Considerado o pai da fantasia moderna, MacDonald influenciou escritores como C.S. Lewis, que o retratou em The Great Divorce e elogiou seus sermões em Unspoken Sermons como uma fonte de inspiração espiritual, e J.R.R. Tolkien. Sua relação com Lewis Carroll foi igualmente significativa: o entusiasmo de seus filhos por Alice convenceu Carroll a publicar sua obra-prima. Amigo de figuras como John Ruskin, Longfellow e Walt Whitman, MacDonald também realizou uma turnê de palestras nos Estados Unidos entre 1872 e 1873, falando sobre poetas como Shakespeare e Robert Burns para grandes audiências. Seus romances realistas, como Alec Forbes, marcaram o início da escola “kailyard” da literatura escocesa, caracterizada por retratos vívidos da vida rural.
A partir de 1879, MacDonald e sua família estabeleceram-se em Bordighera, na Riviera italiana, onde viveram por duas décadas. Lá, ele fundou a Casa Coraggio, um estúdio literário que se tornou um centro cultural frequentado por viajantes britânicos e italianos. Nesse refúgio, escreveu grande parte de sua obra fantástica e promoveu leituras de Dante e Shakespeare. Em 1900, mudou-se para St George’s Wood, em Haslemere, uma casa projetada por seu filho Robert. MacDonald faleceu em 18 de setembro de 1905, em Ashtead, Surrey, e suas cinzas foram sepultadas em Bordighera, ao lado de sua esposa, Louisa Powell, com quem teve onze filhos, e de suas filhas Lilia e Grace.

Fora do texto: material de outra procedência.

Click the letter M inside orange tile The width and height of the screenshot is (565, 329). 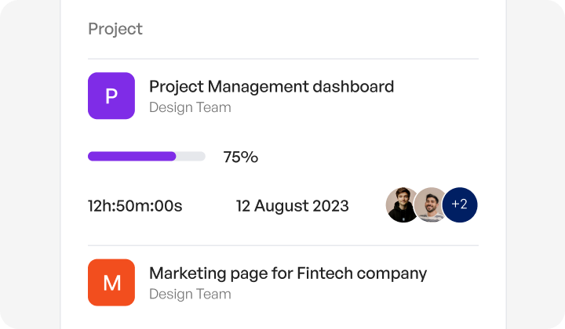point(112,283)
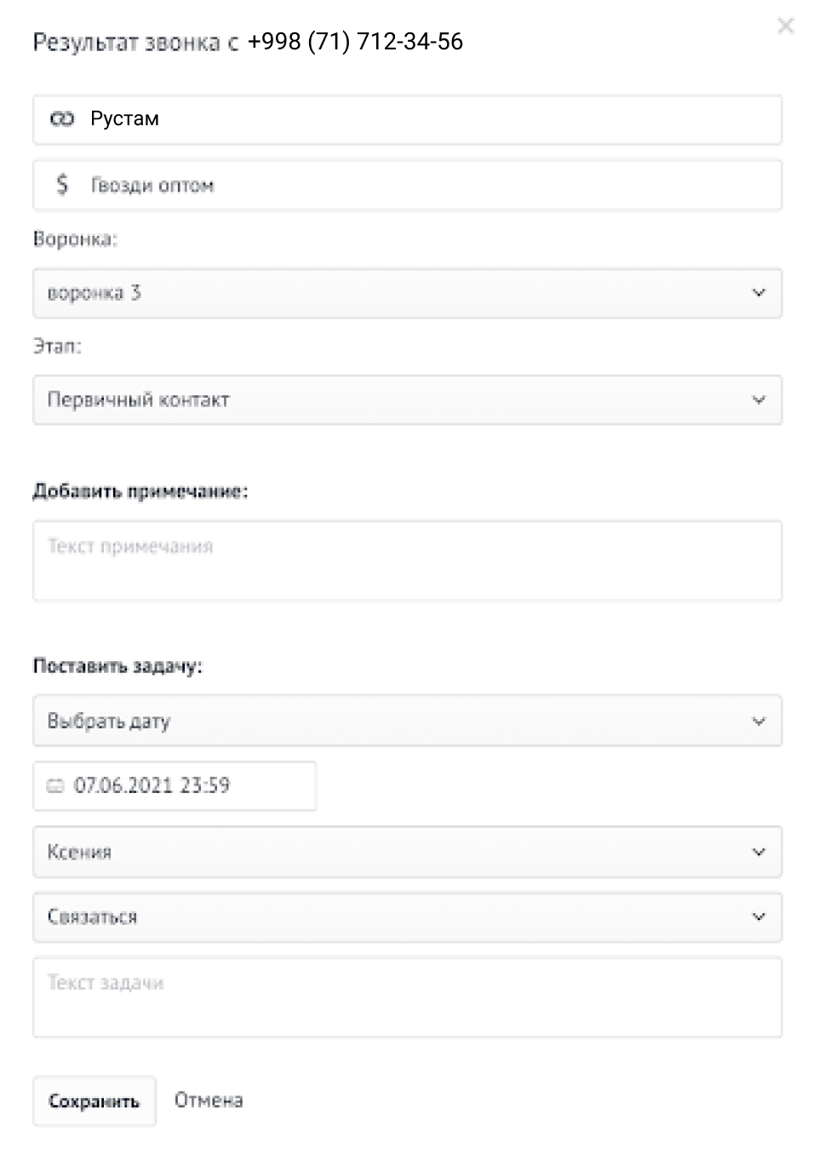This screenshot has width=813, height=1156.
Task: Focus the Текст примечания note textarea
Action: click(x=407, y=562)
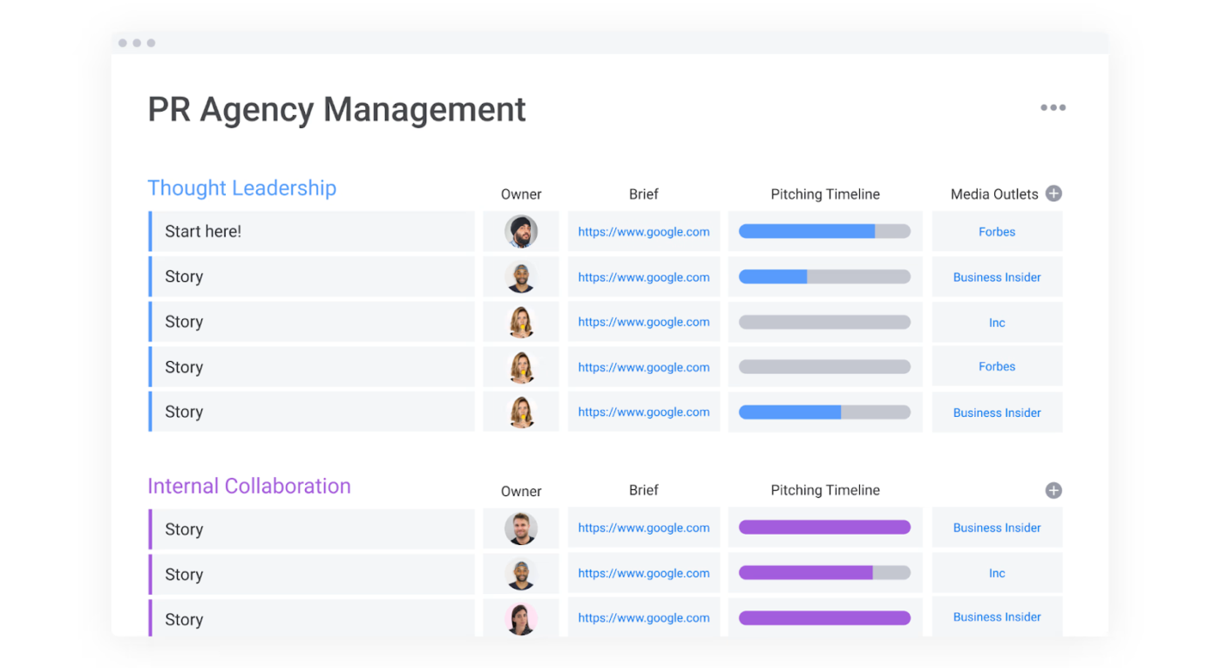Screen dimensions: 1220x668
Task: Click the Forbes tag on Start here! row
Action: [x=997, y=232]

Casado com Louisa em 1851, MacDonald criou uma família numerosa, marcada tanto por amor quanto por perdas. A tuberculose tirou a vida de quatro de seus filhos, incluindo Lilia, sua primogênita, cuja morte o abalou profundamente. Seus filhos Greville, um médico e escritor de contos de fadas, e Ronald, um romancista, perpetuaram seu legado, enquanto seu neto Philip MacDonald tornou-se roteirista em Hollywood. A teologia de MacDonald, articulada em sermões como “Justice”, celebrava Deus como um pai amoroso, rejeitando a ideia de punição divina em favor de uma visão de redenção universal. Ele via o sacrifício de Cristo não como apaziguamento de uma ira divina, mas como vitória sobre o mal cósmico, uma perspectiva que ecoava a teoria do Christus Victor. Para MacDonald, o amor de Deus buscava sempre a restauração, mesmo que isso exigisse a purificação pelo “fogo” do arrependimento.
Sua obra e pensamento deixaram marcas indeléveis. G.K. Chesterton creditou The Princess and the Goblin por transformar sua percepção do mundo, enquanto C.S. Lewis reconheceu MacDonald como seu “mestre”. Com uma visão que entrelaçava terror e consolo, MacDonald permanece uma ponte entre o humano e o divino, convidando leitores a enxergar o eterno nas escadas e portas do cotidiano.